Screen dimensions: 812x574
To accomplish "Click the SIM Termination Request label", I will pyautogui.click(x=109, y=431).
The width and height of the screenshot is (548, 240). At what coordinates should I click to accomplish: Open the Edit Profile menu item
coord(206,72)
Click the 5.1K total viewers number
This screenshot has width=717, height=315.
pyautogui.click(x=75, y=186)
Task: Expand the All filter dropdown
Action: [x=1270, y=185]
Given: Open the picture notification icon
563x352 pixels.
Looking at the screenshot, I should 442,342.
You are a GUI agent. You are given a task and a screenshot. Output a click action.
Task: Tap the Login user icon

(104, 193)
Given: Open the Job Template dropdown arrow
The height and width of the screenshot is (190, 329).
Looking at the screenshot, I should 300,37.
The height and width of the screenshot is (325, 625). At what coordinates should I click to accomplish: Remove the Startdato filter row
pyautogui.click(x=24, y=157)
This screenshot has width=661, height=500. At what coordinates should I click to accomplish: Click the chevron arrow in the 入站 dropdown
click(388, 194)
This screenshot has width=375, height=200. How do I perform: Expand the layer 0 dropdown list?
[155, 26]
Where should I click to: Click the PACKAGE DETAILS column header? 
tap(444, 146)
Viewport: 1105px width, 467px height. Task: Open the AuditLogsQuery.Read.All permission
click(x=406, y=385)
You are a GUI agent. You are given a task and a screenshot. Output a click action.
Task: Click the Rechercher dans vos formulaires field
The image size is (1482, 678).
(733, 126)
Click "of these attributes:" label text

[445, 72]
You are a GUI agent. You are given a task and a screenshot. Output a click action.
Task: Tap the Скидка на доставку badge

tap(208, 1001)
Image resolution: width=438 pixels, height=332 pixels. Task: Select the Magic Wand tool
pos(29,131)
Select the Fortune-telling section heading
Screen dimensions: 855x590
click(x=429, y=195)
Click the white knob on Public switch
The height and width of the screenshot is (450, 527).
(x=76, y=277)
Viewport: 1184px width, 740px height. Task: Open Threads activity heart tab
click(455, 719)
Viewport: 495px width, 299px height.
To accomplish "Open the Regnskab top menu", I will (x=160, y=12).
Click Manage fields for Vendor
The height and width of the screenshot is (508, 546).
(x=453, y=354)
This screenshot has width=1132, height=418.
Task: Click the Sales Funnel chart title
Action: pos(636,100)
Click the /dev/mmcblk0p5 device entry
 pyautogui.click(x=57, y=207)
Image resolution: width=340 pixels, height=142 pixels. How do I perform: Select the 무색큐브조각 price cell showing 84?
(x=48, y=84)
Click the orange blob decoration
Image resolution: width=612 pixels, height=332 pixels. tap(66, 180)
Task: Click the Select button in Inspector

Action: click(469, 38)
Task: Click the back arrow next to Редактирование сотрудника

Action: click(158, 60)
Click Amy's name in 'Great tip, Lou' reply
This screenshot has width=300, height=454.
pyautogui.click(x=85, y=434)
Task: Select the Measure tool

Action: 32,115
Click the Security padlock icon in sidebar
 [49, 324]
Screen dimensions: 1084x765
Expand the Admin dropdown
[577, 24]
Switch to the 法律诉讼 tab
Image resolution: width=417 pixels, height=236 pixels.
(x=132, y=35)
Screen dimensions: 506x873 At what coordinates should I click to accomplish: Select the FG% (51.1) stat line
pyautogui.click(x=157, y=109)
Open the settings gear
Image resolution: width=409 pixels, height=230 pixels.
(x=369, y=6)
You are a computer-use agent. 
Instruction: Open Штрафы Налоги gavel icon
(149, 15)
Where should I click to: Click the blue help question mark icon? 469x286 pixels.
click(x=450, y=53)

● **Try it**:
Copy all of the entries above exactly as shown.

● **Exercise result**:
Screen dimensions: 812x574
To accomplish "Click the SIM Termination Request label", I will pyautogui.click(x=109, y=431).
The width and height of the screenshot is (548, 240). At what coordinates should I click to accomplish: Open the Edit Profile menu item
coord(206,72)
Click the 5.1K total viewers number
This screenshot has width=717, height=315.
pyautogui.click(x=75, y=186)
Task: Expand the All filter dropdown
Action: [x=1270, y=185]
Given: Open the picture notification icon
563x352 pixels.
Looking at the screenshot, I should 442,342.
You are a GUI agent. You are given a task and a screenshot. Output a click action.
Task: Tap the Login user icon

(104, 193)
Given: Open the Job Template dropdown arrow
The height and width of the screenshot is (190, 329).
Looking at the screenshot, I should 300,37.
The height and width of the screenshot is (325, 625). At what coordinates should I click to accomplish: Remove the Startdato filter row
pyautogui.click(x=24, y=157)
This screenshot has width=661, height=500. At what coordinates should I click to accomplish: Click the chevron arrow in the 入站 dropdown
click(388, 194)
This screenshot has width=375, height=200. How do I perform: Expand the layer 0 dropdown list?
[155, 26]
Where should I click to: Click the PACKAGE DETAILS column header? 
tap(444, 146)
Viewport: 1105px width, 467px height. Task: Open the AuditLogsQuery.Read.All permission
click(x=406, y=385)
You are a GUI agent. You are given a task and a screenshot. Output a click action.
Task: Click the Rechercher dans vos formulaires field
The image size is (1482, 678).
(733, 126)
Click "of these attributes:" label text

[445, 72]
You are a GUI agent. You are given a task and a screenshot. Output a click action.
Task: Tap the Скидка на доставку badge

tap(208, 1001)
Image resolution: width=438 pixels, height=332 pixels. Task: Select the Magic Wand tool
pos(29,131)
Select the Fortune-telling section heading
Screen dimensions: 855x590
click(x=429, y=195)
Click the white knob on Public switch
The height and width of the screenshot is (450, 527).
(x=76, y=277)
Viewport: 1184px width, 740px height. Task: Open Threads activity heart tab
click(455, 719)
Viewport: 495px width, 299px height.
To accomplish "Open the Regnskab top menu", I will (x=160, y=12).
Click Manage fields for Vendor
The height and width of the screenshot is (508, 546).
(x=453, y=354)
This screenshot has width=1132, height=418.
Task: Click the Sales Funnel chart title
Action: pos(636,100)
Click the /dev/mmcblk0p5 device entry
 pyautogui.click(x=57, y=207)
Image resolution: width=340 pixels, height=142 pixels. How do I perform: Select the 무색큐브조각 price cell showing 84?
(x=48, y=84)
Click the orange blob decoration
Image resolution: width=612 pixels, height=332 pixels. tap(66, 180)
Task: Click the Select button in Inspector

Action: click(469, 38)
Task: Click the back arrow next to Редактирование сотрудника

Action: click(158, 60)
Click Amy's name in 'Great tip, Lou' reply
This screenshot has width=300, height=454.
pyautogui.click(x=85, y=434)
Task: Select the Measure tool

Action: 32,115
Click the Security padlock icon in sidebar
 [49, 324]
Screen dimensions: 1084x765
Expand the Admin dropdown
[577, 24]
Switch to the 法律诉讼 tab
Image resolution: width=417 pixels, height=236 pixels.
(x=132, y=35)
Screen dimensions: 506x873 At what coordinates should I click to accomplish: Select the FG% (51.1) stat line
pyautogui.click(x=157, y=109)
Open the settings gear
Image resolution: width=409 pixels, height=230 pixels.
(x=369, y=6)
You are a computer-use agent. 
Instruction: Open Штрафы Налоги gavel icon
(149, 15)
Where should I click to: Click the blue help question mark icon? 469x286 pixels.
click(x=450, y=53)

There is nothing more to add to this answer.